**EXCERPTED DATA:**
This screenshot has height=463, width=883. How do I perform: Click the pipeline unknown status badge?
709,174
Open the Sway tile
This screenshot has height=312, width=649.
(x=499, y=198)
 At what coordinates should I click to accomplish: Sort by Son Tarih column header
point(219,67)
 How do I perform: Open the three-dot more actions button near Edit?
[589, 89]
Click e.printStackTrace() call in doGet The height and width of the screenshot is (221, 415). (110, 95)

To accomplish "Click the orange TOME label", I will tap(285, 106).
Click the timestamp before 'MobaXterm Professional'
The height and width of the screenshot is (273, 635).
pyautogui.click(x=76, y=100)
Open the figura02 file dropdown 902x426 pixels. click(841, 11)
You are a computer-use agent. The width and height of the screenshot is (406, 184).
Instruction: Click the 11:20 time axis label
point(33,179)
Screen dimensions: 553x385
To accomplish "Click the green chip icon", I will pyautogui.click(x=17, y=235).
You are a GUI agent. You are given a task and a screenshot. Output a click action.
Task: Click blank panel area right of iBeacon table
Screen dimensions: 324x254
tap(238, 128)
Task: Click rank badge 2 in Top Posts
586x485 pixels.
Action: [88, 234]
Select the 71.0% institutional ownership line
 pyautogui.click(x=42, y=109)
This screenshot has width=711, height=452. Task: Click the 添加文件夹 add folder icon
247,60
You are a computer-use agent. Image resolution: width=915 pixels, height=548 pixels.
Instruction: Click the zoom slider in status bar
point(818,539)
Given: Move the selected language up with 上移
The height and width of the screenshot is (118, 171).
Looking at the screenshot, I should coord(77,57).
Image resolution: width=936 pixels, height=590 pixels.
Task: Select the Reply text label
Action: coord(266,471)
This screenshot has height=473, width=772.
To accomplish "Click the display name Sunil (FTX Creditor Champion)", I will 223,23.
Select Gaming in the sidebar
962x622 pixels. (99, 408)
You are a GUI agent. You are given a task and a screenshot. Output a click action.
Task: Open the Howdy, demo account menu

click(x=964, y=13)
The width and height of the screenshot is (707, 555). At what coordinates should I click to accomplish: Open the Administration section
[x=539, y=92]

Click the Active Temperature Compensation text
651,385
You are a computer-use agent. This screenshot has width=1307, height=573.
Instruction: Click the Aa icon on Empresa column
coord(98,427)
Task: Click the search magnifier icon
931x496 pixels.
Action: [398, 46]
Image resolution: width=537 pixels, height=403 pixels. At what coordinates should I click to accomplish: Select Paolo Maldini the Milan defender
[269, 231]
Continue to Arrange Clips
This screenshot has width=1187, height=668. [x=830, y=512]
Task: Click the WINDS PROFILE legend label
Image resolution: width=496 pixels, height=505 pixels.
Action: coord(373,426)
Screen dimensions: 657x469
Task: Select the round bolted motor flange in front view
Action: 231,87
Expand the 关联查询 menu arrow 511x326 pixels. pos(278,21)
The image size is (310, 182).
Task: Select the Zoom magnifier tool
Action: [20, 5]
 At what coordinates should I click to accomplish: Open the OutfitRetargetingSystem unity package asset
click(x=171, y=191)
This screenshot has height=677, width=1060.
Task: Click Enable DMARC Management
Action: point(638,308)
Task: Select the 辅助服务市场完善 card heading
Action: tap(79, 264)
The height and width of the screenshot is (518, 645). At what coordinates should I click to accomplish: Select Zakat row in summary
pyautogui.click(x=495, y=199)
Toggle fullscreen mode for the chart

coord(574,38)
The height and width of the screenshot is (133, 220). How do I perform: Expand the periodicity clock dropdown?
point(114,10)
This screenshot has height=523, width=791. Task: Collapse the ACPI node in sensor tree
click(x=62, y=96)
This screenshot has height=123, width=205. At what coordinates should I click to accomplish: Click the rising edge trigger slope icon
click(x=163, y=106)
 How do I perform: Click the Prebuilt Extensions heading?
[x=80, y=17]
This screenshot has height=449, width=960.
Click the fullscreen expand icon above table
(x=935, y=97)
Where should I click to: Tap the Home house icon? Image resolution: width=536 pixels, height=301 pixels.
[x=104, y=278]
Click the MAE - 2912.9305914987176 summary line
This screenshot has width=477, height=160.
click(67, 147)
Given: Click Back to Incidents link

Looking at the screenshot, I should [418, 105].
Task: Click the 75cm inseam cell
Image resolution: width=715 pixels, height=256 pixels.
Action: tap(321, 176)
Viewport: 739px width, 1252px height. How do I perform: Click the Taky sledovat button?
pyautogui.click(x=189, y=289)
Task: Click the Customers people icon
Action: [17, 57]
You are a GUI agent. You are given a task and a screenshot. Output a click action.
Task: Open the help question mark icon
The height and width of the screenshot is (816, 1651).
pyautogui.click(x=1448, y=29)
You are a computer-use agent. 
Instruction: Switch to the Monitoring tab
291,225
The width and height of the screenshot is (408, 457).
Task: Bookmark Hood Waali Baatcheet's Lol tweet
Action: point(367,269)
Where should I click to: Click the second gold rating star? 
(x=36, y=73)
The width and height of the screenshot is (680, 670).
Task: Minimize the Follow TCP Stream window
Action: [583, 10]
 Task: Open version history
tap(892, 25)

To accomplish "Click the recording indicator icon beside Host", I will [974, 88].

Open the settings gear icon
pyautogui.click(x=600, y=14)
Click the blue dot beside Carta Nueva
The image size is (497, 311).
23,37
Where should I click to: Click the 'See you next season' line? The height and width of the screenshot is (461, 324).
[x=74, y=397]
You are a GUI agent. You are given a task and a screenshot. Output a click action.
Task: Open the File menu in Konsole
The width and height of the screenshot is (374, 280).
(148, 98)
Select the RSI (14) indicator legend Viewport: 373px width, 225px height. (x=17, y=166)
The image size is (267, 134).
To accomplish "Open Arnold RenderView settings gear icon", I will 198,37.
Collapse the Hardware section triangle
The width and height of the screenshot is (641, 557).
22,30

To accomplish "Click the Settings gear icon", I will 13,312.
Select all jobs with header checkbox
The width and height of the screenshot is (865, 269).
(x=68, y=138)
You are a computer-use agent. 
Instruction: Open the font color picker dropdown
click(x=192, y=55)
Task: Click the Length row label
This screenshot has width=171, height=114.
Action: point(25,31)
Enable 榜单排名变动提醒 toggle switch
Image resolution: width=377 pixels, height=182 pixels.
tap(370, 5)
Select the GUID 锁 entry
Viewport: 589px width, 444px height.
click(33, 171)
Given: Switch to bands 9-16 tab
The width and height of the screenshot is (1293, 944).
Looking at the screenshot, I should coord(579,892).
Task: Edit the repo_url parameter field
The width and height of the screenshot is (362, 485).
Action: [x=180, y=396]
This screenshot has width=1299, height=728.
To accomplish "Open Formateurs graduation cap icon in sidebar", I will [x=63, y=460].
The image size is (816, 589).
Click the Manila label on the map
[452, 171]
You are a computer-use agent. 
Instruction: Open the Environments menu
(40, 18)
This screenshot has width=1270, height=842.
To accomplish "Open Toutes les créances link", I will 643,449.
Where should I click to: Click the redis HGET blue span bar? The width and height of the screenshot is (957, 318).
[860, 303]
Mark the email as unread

**WHAT TO WORK ON:**
When you find a line in the records that contains the word "with", copy it.

**WRITTEN RESPONSE:**
Given: Move the selected language up with 上移
Select all jobs with header checkbox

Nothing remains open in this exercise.